(Records from a dataset)
______________________________

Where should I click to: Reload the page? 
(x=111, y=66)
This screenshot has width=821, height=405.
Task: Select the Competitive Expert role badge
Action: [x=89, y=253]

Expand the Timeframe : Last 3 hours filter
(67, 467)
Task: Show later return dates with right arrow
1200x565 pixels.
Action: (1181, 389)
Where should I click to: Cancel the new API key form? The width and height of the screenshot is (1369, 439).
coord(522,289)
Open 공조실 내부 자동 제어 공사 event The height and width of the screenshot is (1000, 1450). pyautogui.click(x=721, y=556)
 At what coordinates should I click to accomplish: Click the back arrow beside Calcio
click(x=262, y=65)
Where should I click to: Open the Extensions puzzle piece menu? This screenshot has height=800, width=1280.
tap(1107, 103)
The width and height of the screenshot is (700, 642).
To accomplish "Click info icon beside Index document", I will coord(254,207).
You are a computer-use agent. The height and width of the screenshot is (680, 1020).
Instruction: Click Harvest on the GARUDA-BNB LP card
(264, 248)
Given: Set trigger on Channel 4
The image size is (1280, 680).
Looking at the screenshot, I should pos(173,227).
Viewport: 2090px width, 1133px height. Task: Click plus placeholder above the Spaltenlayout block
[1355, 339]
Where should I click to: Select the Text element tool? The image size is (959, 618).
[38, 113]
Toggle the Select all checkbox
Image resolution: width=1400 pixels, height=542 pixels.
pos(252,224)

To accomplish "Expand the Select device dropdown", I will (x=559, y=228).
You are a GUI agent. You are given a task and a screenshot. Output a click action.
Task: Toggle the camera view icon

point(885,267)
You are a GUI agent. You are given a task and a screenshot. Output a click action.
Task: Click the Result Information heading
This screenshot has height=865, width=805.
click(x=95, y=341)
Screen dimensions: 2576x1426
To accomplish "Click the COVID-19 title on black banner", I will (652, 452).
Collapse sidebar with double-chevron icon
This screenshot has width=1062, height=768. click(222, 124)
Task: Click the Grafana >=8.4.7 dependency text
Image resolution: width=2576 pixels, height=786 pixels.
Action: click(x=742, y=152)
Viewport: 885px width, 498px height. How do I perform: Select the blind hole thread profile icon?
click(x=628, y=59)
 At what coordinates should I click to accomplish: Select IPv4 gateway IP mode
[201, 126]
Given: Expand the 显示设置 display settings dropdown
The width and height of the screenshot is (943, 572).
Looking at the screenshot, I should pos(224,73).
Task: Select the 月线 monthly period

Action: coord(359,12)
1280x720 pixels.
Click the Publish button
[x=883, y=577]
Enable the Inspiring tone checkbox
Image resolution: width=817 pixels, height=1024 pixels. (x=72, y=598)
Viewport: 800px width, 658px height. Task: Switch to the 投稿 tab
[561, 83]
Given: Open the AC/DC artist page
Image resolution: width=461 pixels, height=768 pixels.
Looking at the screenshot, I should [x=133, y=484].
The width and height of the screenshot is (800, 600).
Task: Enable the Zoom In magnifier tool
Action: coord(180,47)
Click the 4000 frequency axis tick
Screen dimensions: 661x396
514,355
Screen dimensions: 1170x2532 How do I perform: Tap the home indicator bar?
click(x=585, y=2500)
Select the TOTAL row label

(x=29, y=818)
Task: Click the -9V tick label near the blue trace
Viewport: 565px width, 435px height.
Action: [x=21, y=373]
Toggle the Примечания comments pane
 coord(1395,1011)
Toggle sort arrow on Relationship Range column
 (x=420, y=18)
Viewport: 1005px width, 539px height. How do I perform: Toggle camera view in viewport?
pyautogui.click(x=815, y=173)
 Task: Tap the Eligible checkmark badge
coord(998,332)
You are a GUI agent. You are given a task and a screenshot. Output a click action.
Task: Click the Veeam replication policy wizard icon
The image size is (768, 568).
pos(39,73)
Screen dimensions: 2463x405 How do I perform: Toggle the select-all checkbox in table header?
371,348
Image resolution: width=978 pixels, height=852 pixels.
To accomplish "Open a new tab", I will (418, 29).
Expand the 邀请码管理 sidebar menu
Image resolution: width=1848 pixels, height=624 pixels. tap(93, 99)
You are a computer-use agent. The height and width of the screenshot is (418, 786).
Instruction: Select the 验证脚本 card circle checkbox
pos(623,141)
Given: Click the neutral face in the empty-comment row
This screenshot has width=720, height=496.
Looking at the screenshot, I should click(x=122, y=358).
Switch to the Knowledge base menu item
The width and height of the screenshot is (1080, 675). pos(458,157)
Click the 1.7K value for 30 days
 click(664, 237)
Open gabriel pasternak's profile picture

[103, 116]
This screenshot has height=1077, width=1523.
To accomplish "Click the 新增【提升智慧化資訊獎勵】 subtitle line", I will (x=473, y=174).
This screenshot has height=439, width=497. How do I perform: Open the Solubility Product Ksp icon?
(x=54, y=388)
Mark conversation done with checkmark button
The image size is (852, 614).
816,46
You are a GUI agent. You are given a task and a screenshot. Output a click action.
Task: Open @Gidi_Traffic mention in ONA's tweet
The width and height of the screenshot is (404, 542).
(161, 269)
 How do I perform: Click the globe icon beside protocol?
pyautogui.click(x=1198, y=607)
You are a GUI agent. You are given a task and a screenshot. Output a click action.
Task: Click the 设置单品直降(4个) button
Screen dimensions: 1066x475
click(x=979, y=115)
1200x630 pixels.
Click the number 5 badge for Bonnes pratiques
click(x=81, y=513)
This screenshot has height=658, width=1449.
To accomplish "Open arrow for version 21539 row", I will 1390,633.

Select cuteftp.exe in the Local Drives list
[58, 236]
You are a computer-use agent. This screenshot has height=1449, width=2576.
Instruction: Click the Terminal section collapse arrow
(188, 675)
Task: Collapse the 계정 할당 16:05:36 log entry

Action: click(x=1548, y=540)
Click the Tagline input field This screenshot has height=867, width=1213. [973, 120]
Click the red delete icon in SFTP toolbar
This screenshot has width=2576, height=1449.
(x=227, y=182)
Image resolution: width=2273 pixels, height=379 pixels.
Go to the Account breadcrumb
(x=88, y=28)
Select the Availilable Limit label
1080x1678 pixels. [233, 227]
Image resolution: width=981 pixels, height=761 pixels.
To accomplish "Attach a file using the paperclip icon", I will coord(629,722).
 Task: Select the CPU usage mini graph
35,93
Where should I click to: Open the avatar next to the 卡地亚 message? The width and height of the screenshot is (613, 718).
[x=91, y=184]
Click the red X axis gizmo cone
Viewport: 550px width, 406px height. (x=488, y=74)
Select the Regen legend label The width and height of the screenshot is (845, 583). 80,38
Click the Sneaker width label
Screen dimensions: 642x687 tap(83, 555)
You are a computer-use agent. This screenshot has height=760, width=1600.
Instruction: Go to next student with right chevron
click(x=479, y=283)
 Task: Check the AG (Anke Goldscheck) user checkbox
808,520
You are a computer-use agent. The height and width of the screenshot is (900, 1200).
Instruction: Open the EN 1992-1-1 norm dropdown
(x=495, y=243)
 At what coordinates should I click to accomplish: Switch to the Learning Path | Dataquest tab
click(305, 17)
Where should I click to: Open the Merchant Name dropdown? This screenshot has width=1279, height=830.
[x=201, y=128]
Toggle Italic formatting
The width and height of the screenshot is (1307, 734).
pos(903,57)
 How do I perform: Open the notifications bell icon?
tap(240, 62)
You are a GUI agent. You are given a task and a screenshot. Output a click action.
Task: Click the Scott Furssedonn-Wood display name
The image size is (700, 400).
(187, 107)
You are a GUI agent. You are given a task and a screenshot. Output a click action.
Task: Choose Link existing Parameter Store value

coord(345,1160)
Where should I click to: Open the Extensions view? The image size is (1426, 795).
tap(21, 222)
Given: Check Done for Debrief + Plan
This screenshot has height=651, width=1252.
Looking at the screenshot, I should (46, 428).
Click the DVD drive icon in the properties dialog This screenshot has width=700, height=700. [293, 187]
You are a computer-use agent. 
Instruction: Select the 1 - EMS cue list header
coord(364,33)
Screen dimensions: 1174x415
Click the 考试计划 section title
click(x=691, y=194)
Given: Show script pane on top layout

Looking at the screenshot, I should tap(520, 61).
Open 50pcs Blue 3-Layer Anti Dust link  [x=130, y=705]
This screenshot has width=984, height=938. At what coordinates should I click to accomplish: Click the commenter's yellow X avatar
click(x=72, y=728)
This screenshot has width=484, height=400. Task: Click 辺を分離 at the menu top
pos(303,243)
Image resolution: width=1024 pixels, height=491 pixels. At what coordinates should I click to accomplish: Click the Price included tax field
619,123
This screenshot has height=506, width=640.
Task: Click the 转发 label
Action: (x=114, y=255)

______________________________

> _Description of the task_
Pull out every line of the records above that contains the string "Show". Case matters, so a line counts only if its capitalization matches.

> _Exercise output_
Task: Show later return dates with right arrow
Given: Show script pane on top layout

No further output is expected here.